Germans gay about sexy Shakespeare sonnets
To be sexy or not to be sexy? That will be the main question this weekend, as the German Shakespeare Society convenes to explore the immortal bard's racy homoerotic sonnets.
The two-day conference in Weimar will focus on erotic and sexual allusions – chiefly directed to another man – in William Shakespeare's sonnets, said Tobias Döring, president of the German Shakespeare Society.
More than a hundred literary enthusiasts and experts will use the collection of 154 sonnets by the English poet and playwright – many of which have been interpreted as declarations of adoration for a male lover – as starting point for discussion on modern sexuality and sexual orientation.
According to Döring, the explicit homosexual content of Shakespeare's sonnets – first printed in English in 1609 – meant that they were at first ignored by literary critics, and when finally acknowledged in the 18th century, widely viewed with disdain.
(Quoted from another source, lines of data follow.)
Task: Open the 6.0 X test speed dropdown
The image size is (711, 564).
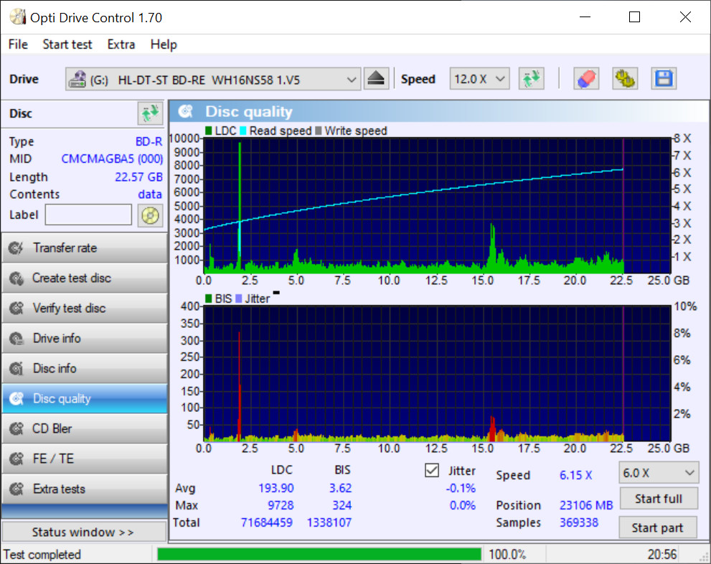Action: click(x=658, y=473)
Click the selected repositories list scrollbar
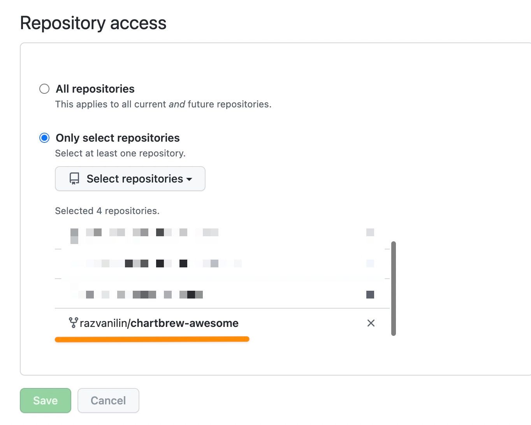This screenshot has width=531, height=425. 393,288
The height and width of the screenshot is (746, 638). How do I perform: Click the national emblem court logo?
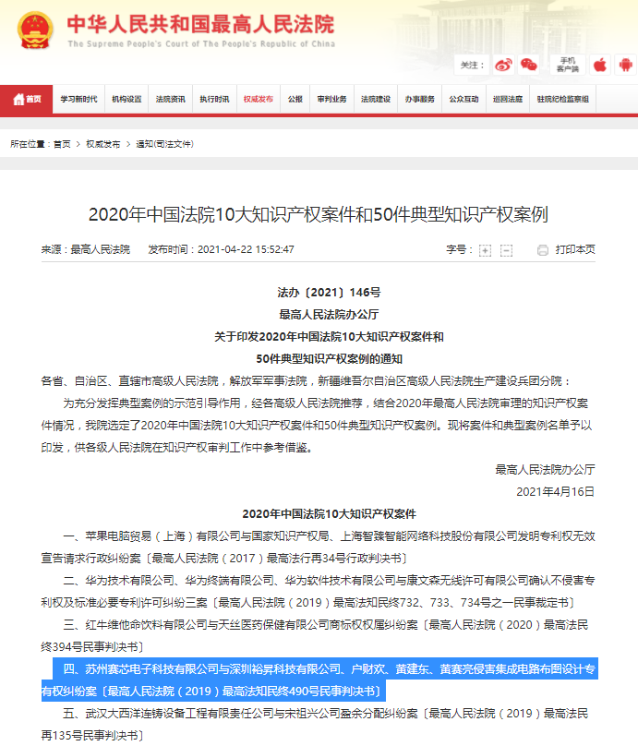(34, 30)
Yet after the first printed translation of the works appeared in German in 1826, the sonnets came to play and important role in 19th century gay literature, and are now among the texts most frequently translated from English into German.
The German Shakespeare Society, which boasts 2,000 members and meets twice a year, was founded 1864 to mark the bard's 300th birthday, with the aim of promoting and maintaining Shakespeare's works in the German language.
This weekend's meeting will include a seminar with German Shakespeare translators and a musical jazz rendering of the bard's sonnets.
Döring said the society's next meeting in the spring will explore Shakespeare's treatment of finance and money in the context of the current financial and economic crisis.